• _Material shown_
- - - -
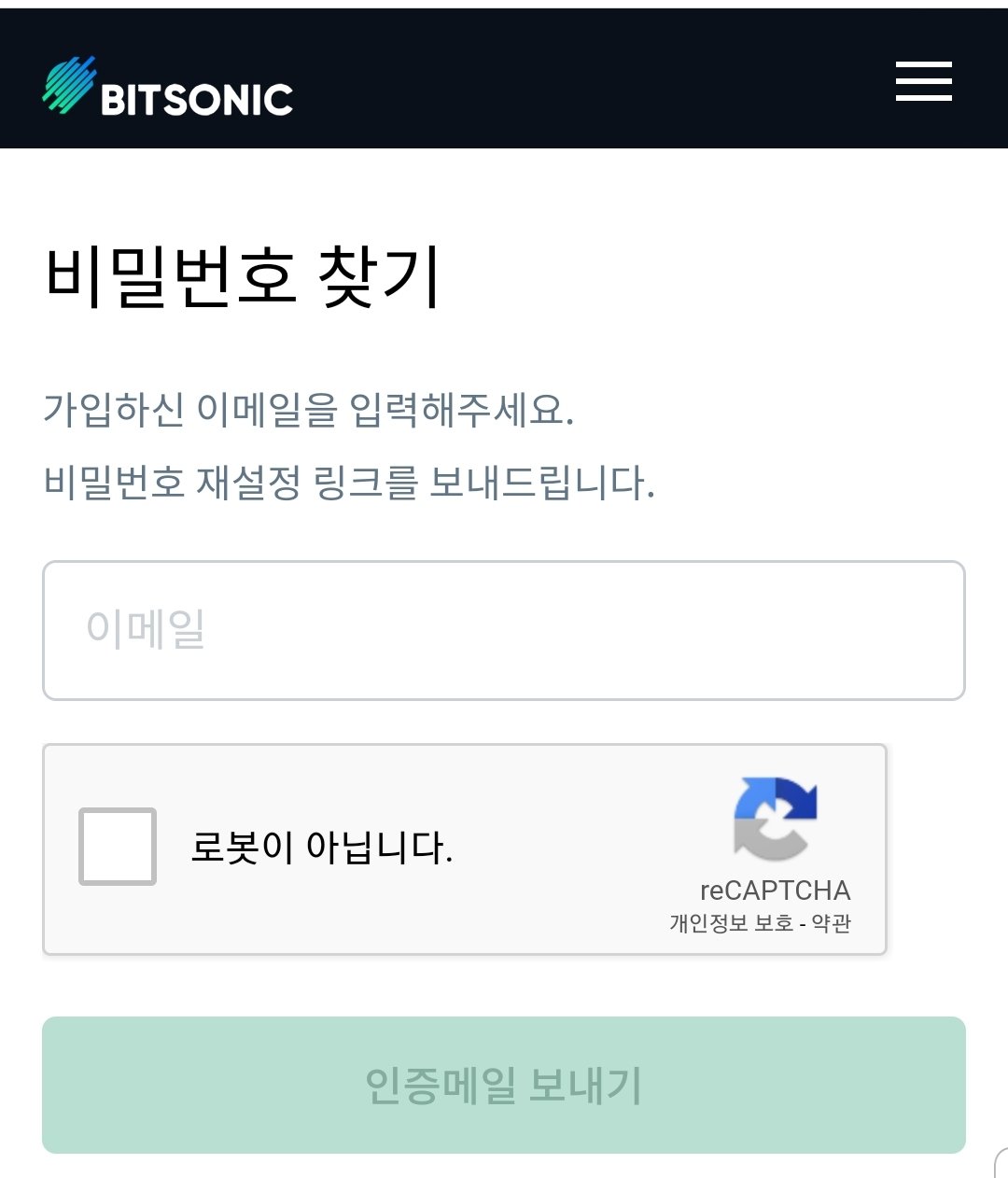Open the hamburger menu
The image size is (1008, 1178).
(923, 81)
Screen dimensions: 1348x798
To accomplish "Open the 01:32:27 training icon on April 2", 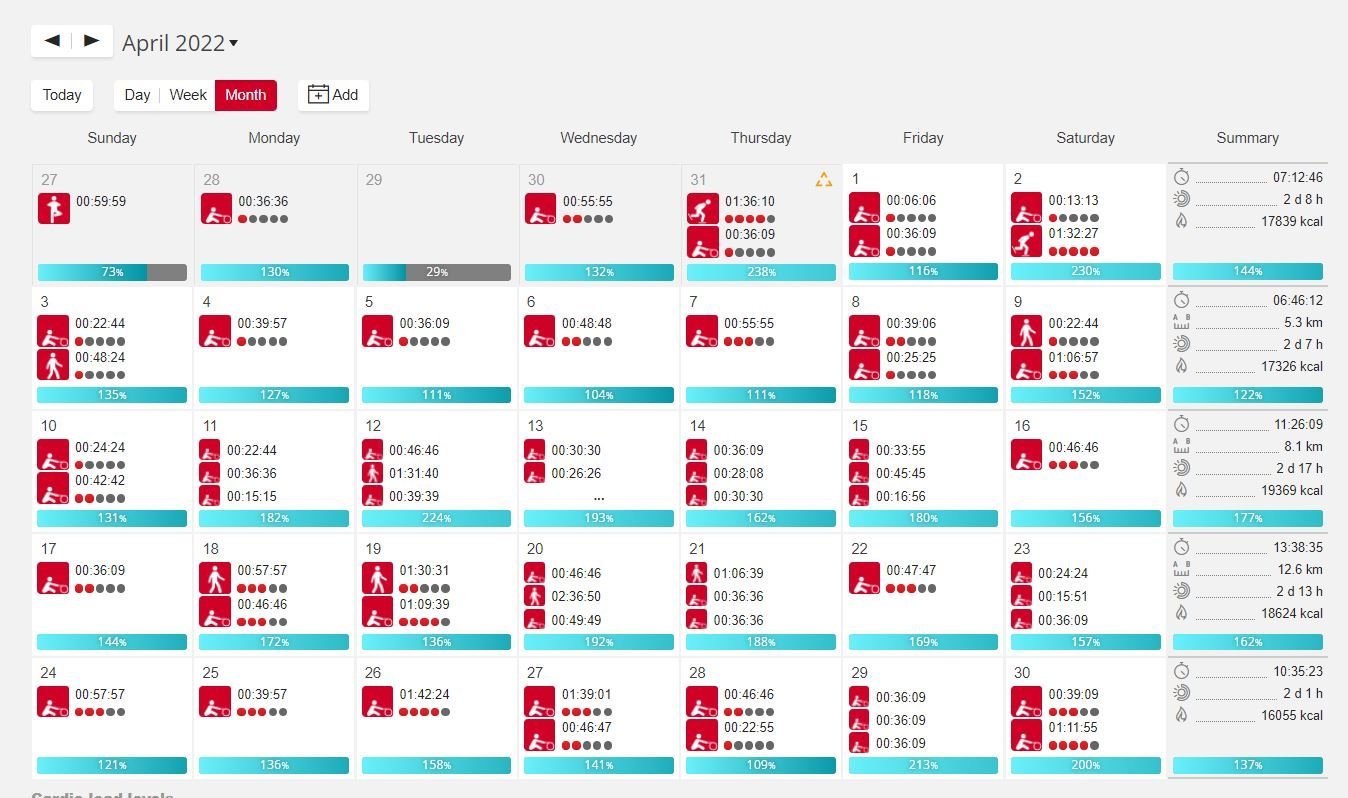I will pos(1026,242).
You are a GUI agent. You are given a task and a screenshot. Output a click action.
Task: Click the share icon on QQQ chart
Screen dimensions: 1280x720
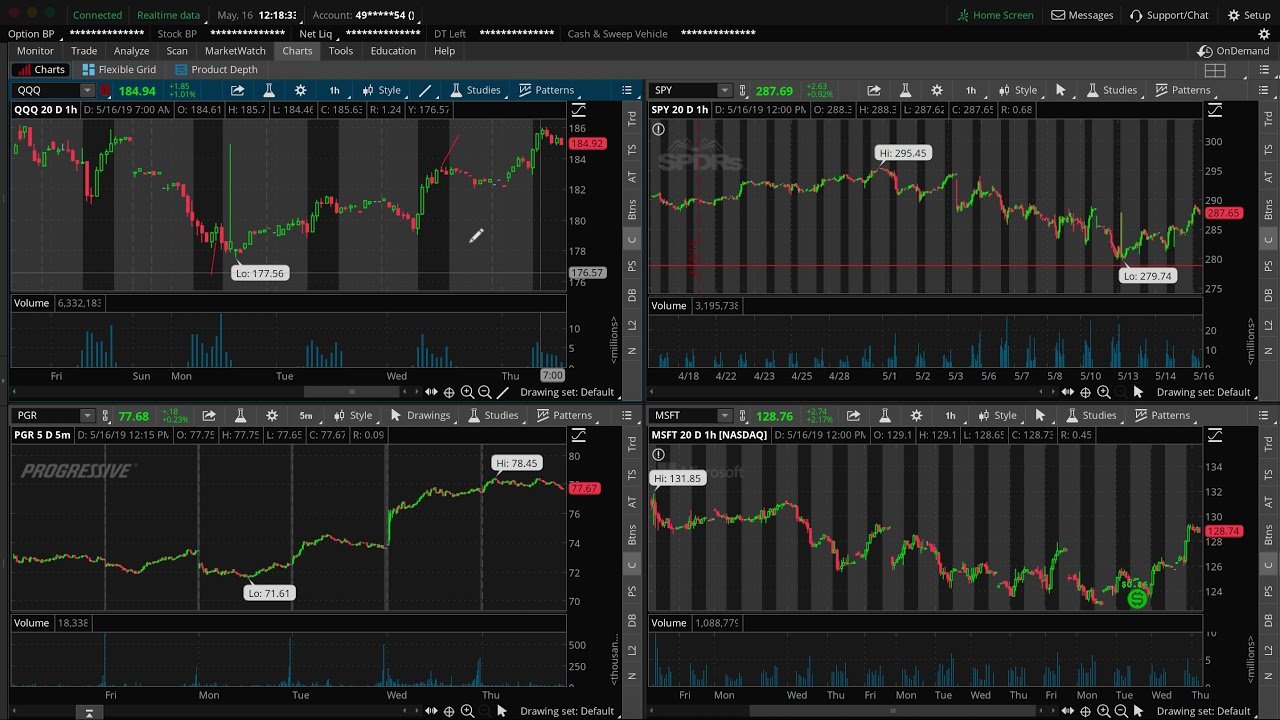pos(237,90)
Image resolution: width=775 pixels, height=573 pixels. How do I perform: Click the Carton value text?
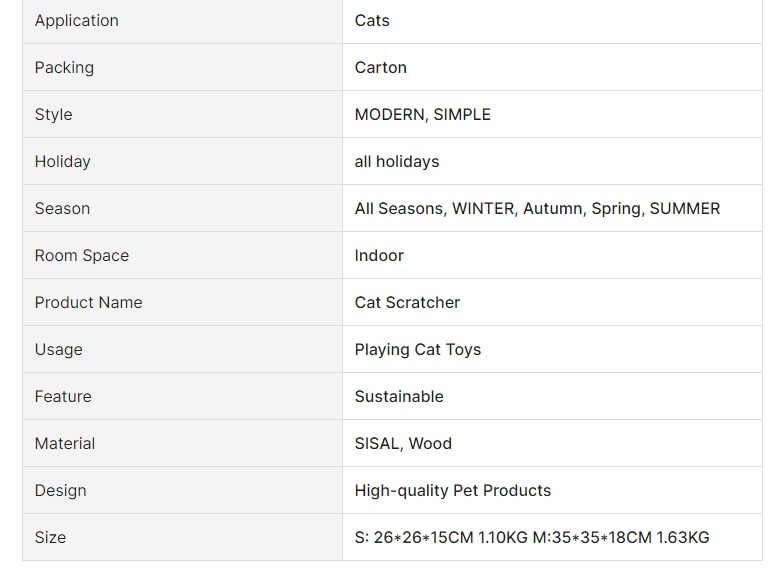pos(380,68)
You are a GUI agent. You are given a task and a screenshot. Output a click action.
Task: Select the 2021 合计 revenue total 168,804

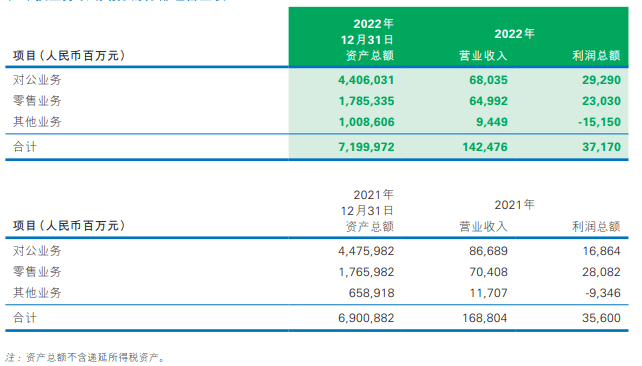click(485, 318)
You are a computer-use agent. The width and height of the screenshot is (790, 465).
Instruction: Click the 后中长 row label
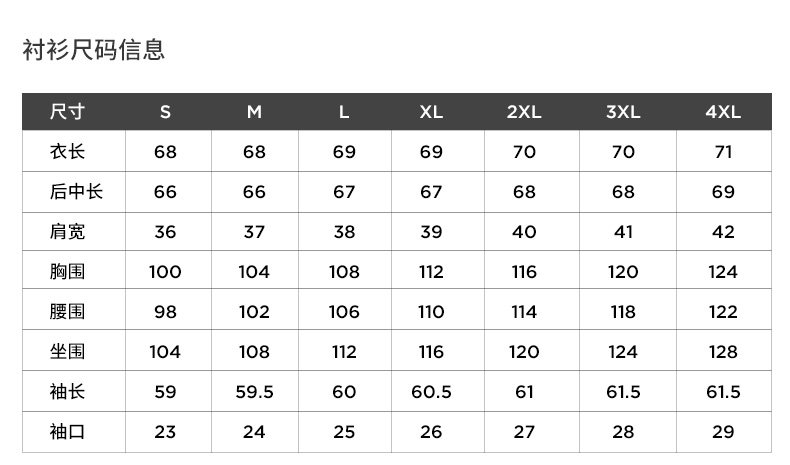click(76, 192)
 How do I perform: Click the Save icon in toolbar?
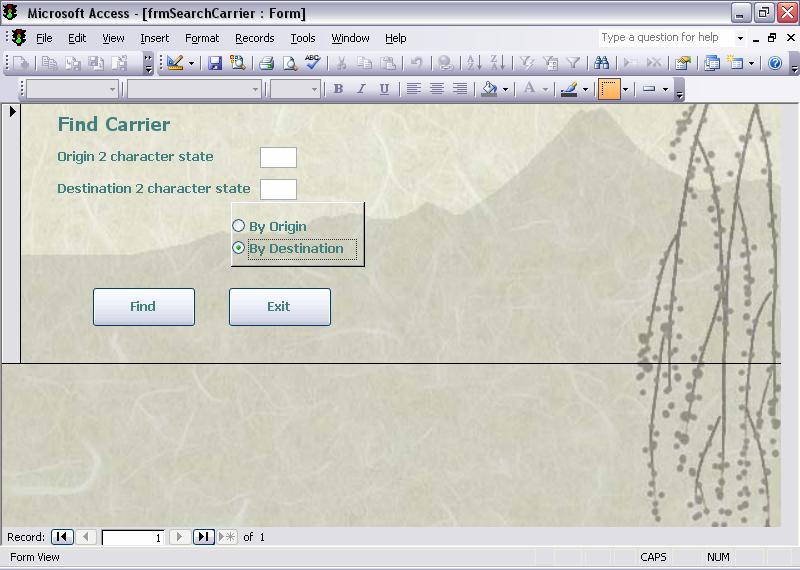[214, 63]
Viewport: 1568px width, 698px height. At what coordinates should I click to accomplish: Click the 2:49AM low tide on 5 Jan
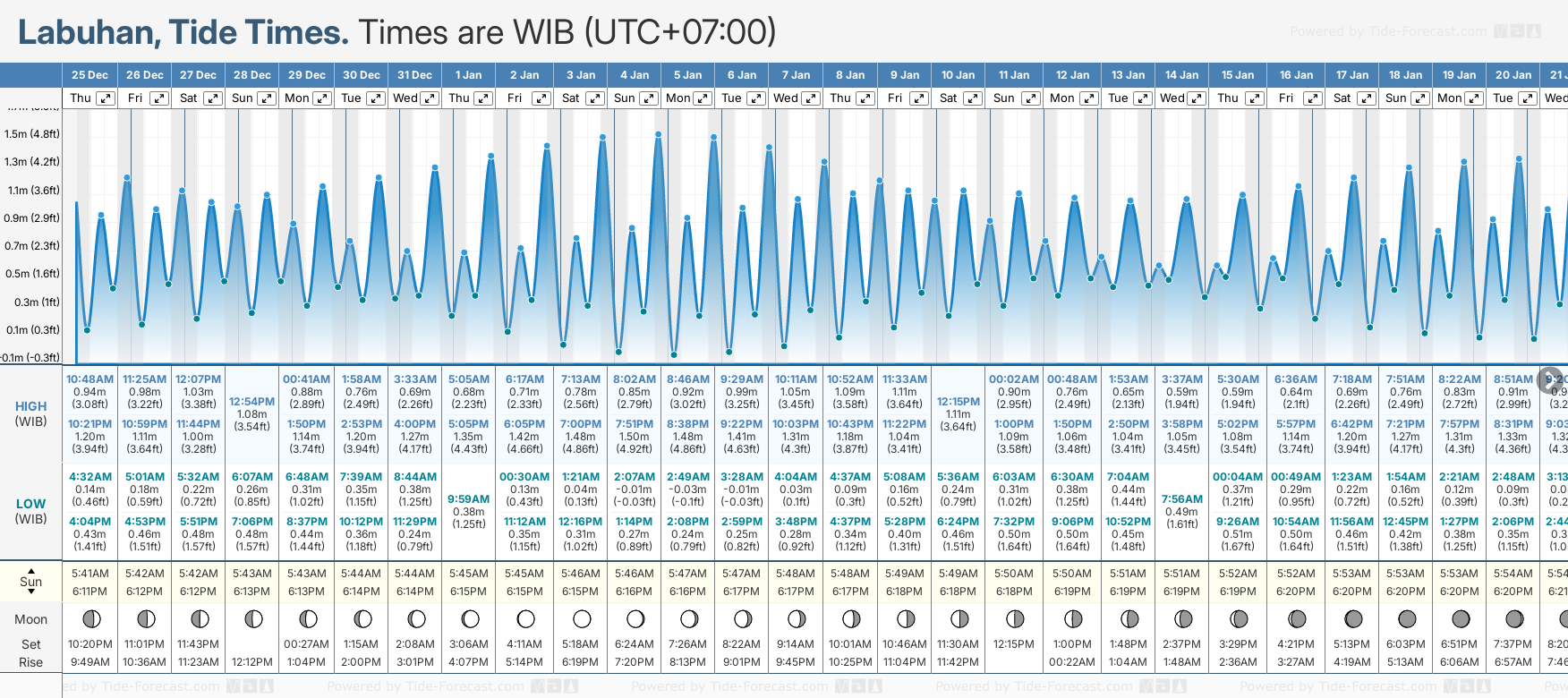687,477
- - - -
Starting at the line that holds "Task: Select the", repeat every line through the end of the listing exactly as written, skipping any picture.

Task: Select the 2021 合计 revenue total 168,804

click(485, 318)
You are a computer-use agent. The width and height of the screenshot is (790, 465).
Instruction: Click the 后中长 row label
click(76, 192)
 How do I perform: Click the Save icon in toolbar?
[214, 63]
Viewport: 1568px width, 698px height. At what coordinates should I click to accomplish: Click the 2:49AM low tide on 5 Jan
687,477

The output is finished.